What is ICU? (Intensive Care Unit)?
The Intensive Care Unit (ICU) is a unit in the hospital where seriously ill patients are cared for by specially trained staff. The ICU staff includes doctors, nurses, clinical nurse specialists, pharmacists, physiotherapists, nurse practitioners, nurse assistants and dietitians.
Care in the ICU differs from other hospital units.
Seriously ill patients require close observation and monitoring. Specially trained nurses care for one or two patients at a time, each shift. ICU doctors are specially trained critical care doctors.
Patients may have special equipment in their room, depending on their unique situation and condition. The equipment in the ICU may seem overwhelming. Patients are connected to machines to monitor their heart, blood pressure, and respiratory rate. Ventilators (breathing machines) assist some patients with breathing until they are able to breathe on their own.
Why Are Patients Admitted to the ICU?
Patients are admitted to the ICU for a variety of reasons. Some patients need close monitoring immediately after a major surgical operation or serious head injury. Others may have problems with their lungs that require ventilator support with breathing. Patients may have heart and blood vessel problems (for example, very low or very high blood pressure, a heart attack, or an unstable heart rhythm) needing observation. Patients in the ICU may have an imbalance in the level of chemicals, salts, or minerals in their bloodstream that require close monitoring as these levels are corrected. Also, patients may have a serious infection in their bodies that require specialized ICU care.
What Can I Expect in the ICU?
You can expect that the ICU staff will keep you well-informed of any major changes in the patient’s condition or procedures that are being performed. You can expect to speak with a doctor on a regular basis. Members of the ICU team meet with the patient and/or family to ensure that everyone has a common understanding of the health condition and the plan of care.
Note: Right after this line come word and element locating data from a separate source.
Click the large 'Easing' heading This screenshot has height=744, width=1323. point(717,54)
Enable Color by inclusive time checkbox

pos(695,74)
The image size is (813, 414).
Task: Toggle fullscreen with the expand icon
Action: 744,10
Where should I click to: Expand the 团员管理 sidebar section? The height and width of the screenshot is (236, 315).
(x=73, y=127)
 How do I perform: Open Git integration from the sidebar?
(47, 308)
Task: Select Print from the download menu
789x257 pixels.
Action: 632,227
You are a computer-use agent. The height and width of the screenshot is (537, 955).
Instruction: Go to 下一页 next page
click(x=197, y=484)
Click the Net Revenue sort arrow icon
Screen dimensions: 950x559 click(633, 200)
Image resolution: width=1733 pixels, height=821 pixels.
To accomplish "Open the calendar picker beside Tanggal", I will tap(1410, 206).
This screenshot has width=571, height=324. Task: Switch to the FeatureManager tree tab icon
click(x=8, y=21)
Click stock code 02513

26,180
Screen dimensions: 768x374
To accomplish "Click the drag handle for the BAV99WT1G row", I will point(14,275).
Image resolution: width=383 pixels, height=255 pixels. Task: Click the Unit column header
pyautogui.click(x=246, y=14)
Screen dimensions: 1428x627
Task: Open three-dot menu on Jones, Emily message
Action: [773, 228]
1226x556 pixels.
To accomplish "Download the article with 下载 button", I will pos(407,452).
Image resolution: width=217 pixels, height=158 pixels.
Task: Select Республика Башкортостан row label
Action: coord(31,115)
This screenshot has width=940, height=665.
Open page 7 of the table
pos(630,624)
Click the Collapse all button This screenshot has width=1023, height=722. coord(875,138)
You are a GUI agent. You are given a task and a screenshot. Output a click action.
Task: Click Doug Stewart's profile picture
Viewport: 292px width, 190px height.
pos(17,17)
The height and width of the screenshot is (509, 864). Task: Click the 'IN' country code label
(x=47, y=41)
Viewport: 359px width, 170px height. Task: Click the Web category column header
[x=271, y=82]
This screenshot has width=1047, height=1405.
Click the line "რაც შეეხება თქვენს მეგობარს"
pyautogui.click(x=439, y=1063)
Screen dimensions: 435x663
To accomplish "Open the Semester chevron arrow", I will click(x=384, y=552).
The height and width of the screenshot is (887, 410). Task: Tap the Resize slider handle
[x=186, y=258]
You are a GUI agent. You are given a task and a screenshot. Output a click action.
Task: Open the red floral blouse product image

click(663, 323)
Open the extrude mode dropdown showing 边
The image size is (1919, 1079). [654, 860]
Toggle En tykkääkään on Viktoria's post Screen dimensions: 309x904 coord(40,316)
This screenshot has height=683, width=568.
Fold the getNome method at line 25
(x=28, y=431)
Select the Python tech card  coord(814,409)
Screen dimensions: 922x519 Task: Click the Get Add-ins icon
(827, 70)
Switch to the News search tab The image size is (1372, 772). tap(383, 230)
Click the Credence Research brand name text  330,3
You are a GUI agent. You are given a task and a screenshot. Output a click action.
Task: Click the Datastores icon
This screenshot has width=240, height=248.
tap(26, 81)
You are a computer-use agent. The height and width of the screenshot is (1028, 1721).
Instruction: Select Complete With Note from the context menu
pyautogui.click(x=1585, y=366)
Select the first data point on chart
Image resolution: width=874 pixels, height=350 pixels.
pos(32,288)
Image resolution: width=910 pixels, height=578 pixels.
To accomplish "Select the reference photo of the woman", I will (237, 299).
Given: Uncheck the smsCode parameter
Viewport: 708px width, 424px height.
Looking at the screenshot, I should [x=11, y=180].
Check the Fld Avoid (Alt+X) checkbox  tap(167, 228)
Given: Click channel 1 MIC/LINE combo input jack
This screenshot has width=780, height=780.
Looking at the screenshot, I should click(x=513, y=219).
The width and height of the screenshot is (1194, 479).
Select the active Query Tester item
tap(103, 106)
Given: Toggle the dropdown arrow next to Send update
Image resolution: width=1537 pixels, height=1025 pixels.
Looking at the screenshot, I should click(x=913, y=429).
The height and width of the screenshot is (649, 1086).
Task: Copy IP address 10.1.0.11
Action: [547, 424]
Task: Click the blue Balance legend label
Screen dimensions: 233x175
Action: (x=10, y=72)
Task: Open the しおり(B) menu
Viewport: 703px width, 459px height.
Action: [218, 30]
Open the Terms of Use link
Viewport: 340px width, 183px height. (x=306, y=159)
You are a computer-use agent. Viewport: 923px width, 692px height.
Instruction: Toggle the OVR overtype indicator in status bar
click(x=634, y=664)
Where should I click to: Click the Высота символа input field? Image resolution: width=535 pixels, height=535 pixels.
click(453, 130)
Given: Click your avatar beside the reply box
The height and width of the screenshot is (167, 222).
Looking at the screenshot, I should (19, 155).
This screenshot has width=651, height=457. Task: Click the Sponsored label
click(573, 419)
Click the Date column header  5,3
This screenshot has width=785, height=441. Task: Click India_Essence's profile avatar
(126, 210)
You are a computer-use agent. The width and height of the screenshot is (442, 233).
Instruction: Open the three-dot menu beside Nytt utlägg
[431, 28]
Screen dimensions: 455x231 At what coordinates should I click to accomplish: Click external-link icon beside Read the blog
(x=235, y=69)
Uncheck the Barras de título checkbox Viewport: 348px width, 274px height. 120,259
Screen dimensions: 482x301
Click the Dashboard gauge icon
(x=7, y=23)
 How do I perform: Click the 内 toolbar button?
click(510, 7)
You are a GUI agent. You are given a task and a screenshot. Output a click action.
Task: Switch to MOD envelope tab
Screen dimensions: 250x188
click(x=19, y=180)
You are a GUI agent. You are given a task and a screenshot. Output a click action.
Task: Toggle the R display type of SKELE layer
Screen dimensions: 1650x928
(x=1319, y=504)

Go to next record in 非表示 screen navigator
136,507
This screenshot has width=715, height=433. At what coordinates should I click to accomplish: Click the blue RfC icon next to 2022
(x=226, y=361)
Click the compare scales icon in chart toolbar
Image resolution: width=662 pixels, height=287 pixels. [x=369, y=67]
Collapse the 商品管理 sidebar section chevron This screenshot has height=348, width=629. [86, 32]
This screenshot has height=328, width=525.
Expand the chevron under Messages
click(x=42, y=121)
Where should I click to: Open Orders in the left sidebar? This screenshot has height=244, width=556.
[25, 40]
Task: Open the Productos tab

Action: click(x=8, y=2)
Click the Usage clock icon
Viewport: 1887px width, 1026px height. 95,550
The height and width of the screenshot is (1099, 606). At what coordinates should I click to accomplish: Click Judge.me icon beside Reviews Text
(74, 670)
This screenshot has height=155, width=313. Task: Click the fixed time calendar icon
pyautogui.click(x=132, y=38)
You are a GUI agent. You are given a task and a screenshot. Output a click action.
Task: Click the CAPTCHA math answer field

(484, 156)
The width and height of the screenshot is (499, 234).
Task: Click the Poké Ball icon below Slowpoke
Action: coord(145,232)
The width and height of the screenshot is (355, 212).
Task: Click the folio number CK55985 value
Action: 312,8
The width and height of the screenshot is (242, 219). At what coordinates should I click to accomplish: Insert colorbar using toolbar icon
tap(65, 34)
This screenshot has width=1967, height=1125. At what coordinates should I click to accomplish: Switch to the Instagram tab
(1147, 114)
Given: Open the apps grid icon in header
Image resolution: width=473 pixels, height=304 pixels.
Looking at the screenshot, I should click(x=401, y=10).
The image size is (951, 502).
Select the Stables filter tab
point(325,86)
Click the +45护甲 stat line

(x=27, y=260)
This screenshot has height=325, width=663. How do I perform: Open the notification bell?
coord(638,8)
During this meeting, it is a good time for family members to ask any questions of the health care team.
Visiting Guidelines for the ICU
We request that visitors be limited to two at one time for patients in the ICU. You are advised to stay inside the patient’s room during your visit. If you are asked to wait outside of the patient room, please return to the waiting area out of respect for other patient’s privacy.
Visitors will be asked by the ICU staff to leave for short periods during doctor’s rounds, nurses’ report, certain procedures, and emergencies.
Doctor’s Rounds: Doctor’s rounds usually occur during the morning, early evening, and at midnight. Due to patient privacy issues and the close proximity of our patient rooms to each other, visitors will be asked to leave the unit occasionally when doctor’s are rounding on their patients or the patients on either side of the patient they are visiting. Visiting may resume once the team is at least two doors away from the patient.
Visitors are asked not to visit when they have potentially infectious conditions (for example: respiratory infections – “colds”).